Author’s note: The author has no inside information on Tiger Woods and is offering his opinions based on his observations.

Although I have never idolized professional athletes or even viewed one as a role model, I certainly have been in awe of their skills, courage and accomplishments on their particular fields of battle. Among current athletes, Tiger Woods was unmistakably at the top of my personal list, as golf is my first love and he can do otherworldly things with a golf ball that are beyond anything I could even dream of doing.

It was thus with profound disappointment that I leaned of his accident and the resultant torrent of stories. While the veracity of those stories remains unknown, the onslaught has clearly harmed a rather pristine image that had been built over the past two decades.

It led me to ponder what lessons can be learned by lawyers from these developments, especially as it relates to crisis management. It is important to note that I have no inside information and only offer personal opinions that are based on observations from afar.

First, in situations like this, particularly where there is a well-known and strong person in the cross hairs, there is a tendency for those in his inner circle to follow the boss’ dictates. This often stems from others being afraid of offering countering views because of potential repercussions, whether such concerns are valid or not.

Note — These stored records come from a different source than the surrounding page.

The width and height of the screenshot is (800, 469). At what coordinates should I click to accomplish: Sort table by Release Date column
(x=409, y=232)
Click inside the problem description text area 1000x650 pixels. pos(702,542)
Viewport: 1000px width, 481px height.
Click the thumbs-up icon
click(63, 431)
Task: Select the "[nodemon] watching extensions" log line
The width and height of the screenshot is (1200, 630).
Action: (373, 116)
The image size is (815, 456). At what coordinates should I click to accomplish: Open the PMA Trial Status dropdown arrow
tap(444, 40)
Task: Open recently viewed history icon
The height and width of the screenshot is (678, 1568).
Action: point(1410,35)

This results in the groupthink phenomena (popularized by Irving Janus) in which a comfortable consensus is reached after the leader announces his views.

No one knows for sure what type of counsel Woods’ advisers gave him, but the end result was that little information was provided to the public, especially in the crucial first 24 hours. There also have been no live pronouncements, at least as of this writing. Several commentators have suggested that this is consistent with Woods’ inclination to keep things close to the vest.

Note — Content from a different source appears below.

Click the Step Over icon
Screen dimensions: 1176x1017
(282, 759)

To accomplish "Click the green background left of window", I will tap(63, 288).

It is important for one to have a circle of people he works with who can provide checks and balances, especially when important advice is needed. There is an inherent danger, especially with powerful partners, managing partners/CEOs and general counsel, to be insulated from dissenting opinions and other challenges.

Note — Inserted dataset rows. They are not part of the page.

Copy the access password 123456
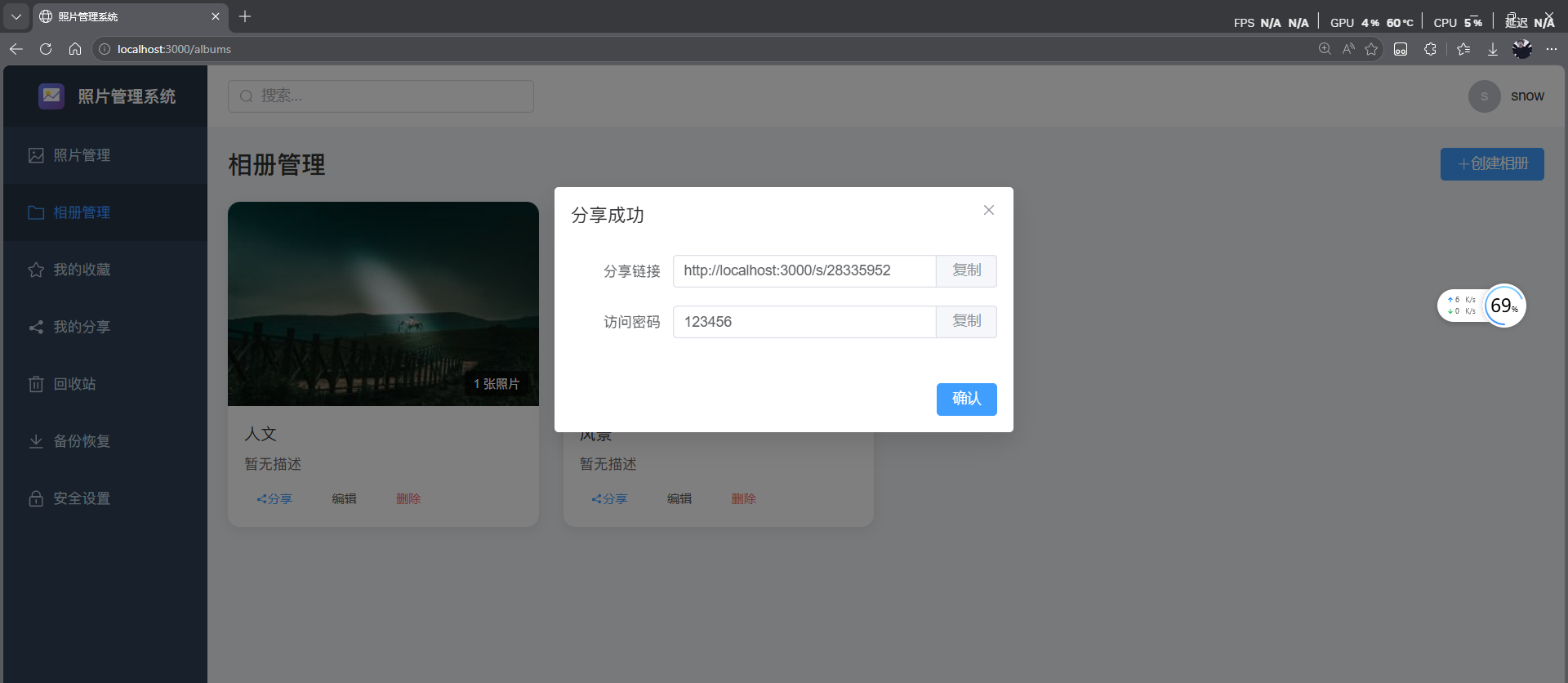 tap(966, 321)
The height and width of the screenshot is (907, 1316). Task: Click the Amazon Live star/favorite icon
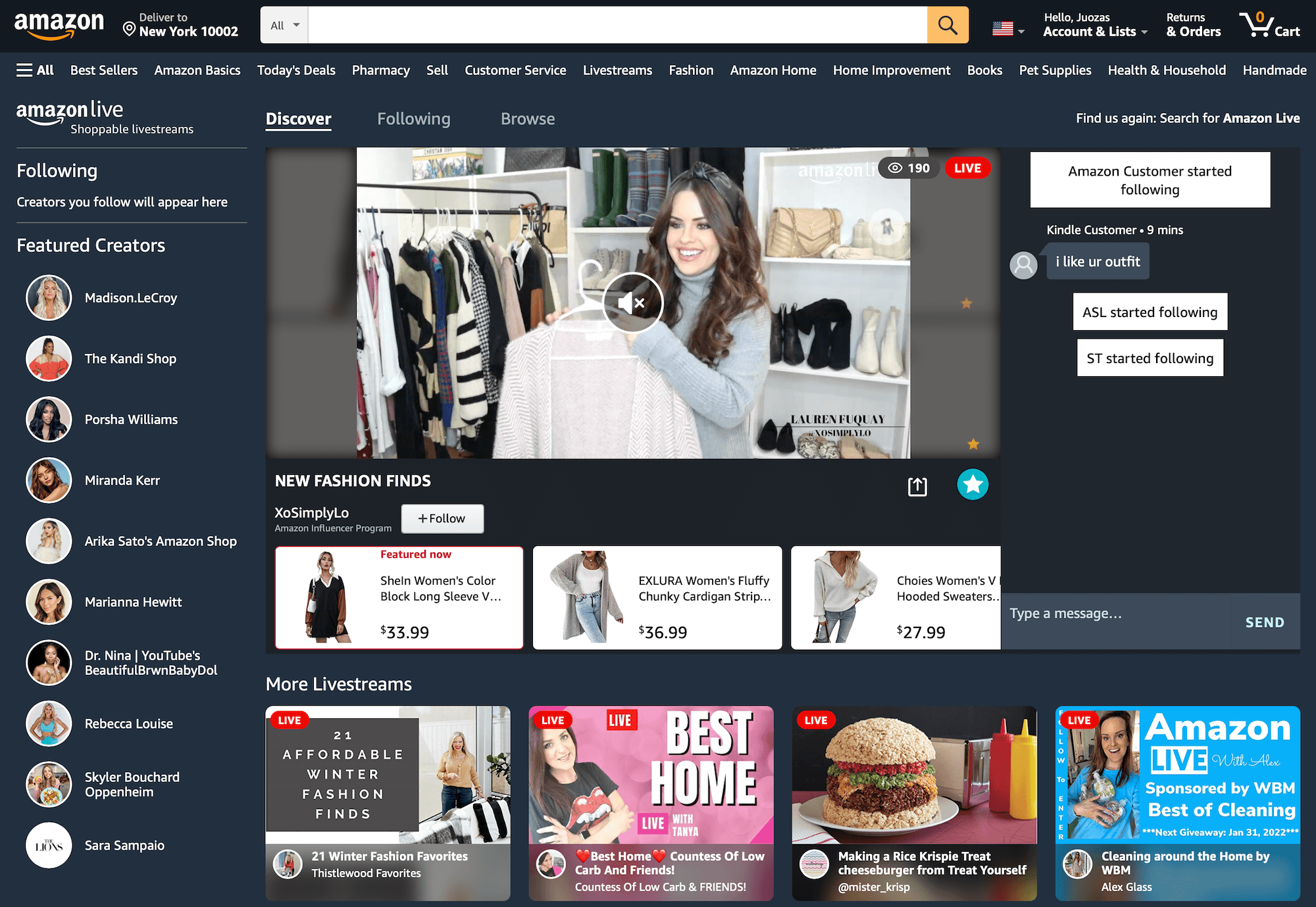point(972,485)
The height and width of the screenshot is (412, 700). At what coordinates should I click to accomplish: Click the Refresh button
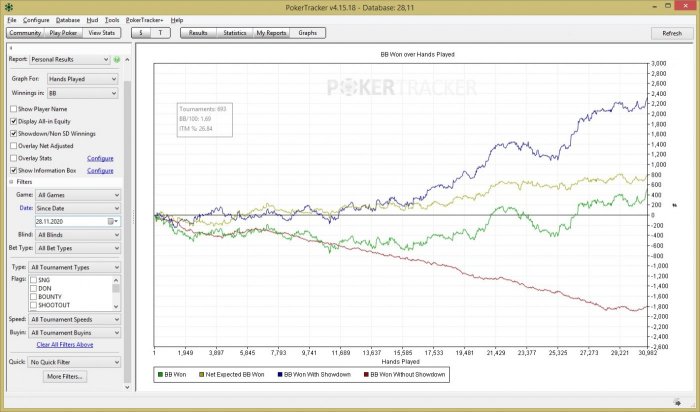click(672, 33)
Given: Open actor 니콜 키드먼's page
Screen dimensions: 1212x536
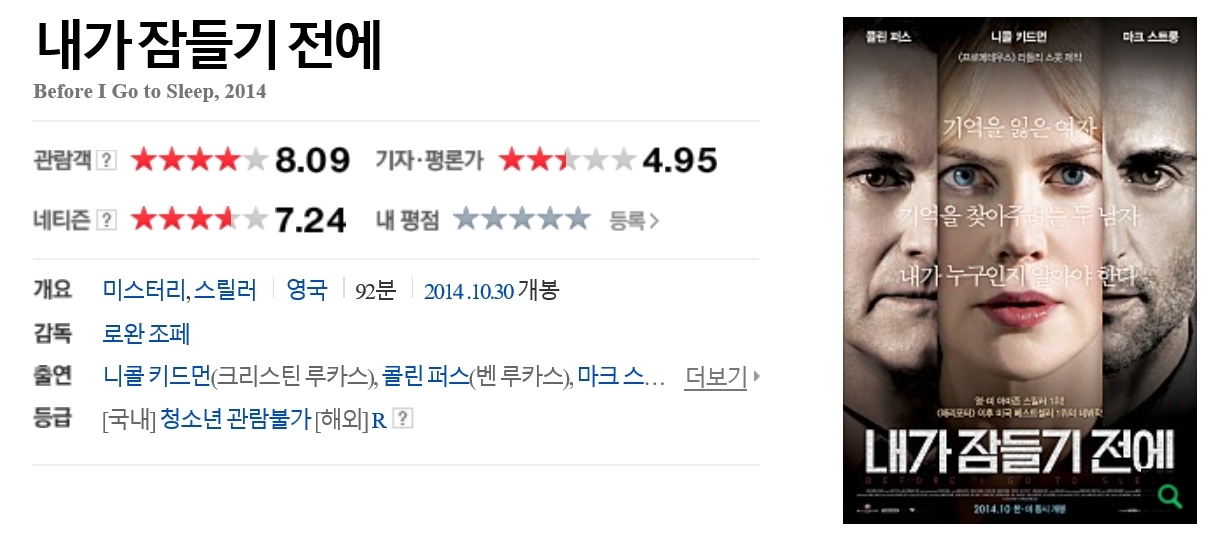Looking at the screenshot, I should coord(157,377).
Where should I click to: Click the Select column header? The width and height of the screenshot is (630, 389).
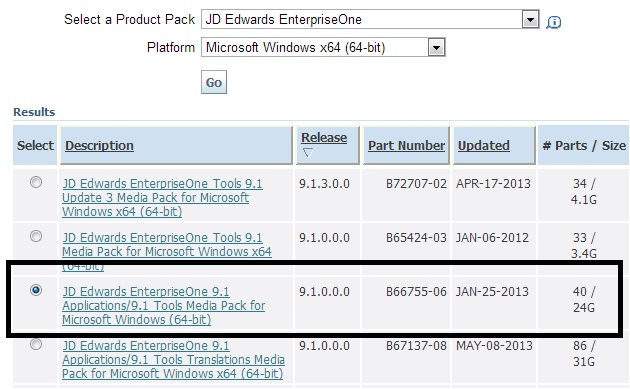[35, 145]
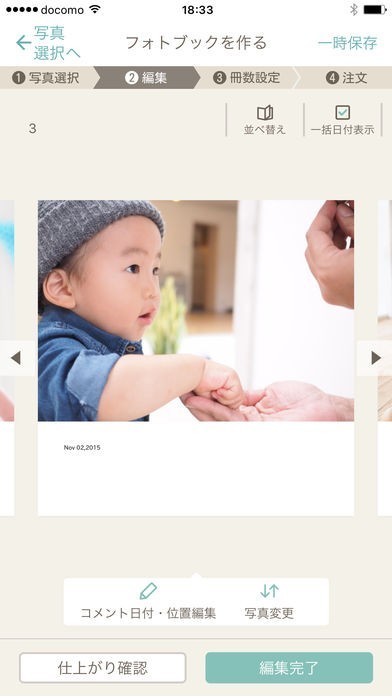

Consequently, lawyers would be well served by developing relationships with others who not only merit their respect, but also have the temerity to tell them they are wrong, if necessary. For those in leadership positions, this can be tricky, as they need others to execute their plans. Nevertheless, their organizations would greatly benefit from these leaders encouraging others to voice their opinions, even when they are contrary to their own. I worked directly for a CEO who excelled at creating such a culture, which made him a highly effective and revered person in our company.

Second, many accomplished athletes and professionals, such as lawyers, ascend to great heights by being able to control their environments. Routine is their friend and proves, over the long run, to be a much more predictable path to success than relying on bursts of brilliance. Thus, there is an understandable tendency in crises to attempt to control the situation. This is pronounced among those who are controlling by nature, as an emergent development only exacerbates that instinct to take charge of the situation.

The challenge that Woods faced was that the crisis that engulfed him was unlike any other he had faced. The natural inclination to attempt to control it by employing normal procedures with the press and public, which had worked throughout his life, was almost destined to fail. Crises tend to present a dizzying array of de novo challenges that come from a myriad of directions.

If there is one lesson to be learned, then, it is the importance of being flexible under fire. Critical thought, sound logic and an insatiable desire to gather all key facts remain crucial requirements in such situations, especially with lawyers who are helping clients in crisis. Nevertheless, each crisis has its own twist, which requires one to adapt to its nuances and to take actions that may not be consonant with how he acts in a normal course. Essentially, trying to control the uncontrollable, by normal means, is not a winning formula.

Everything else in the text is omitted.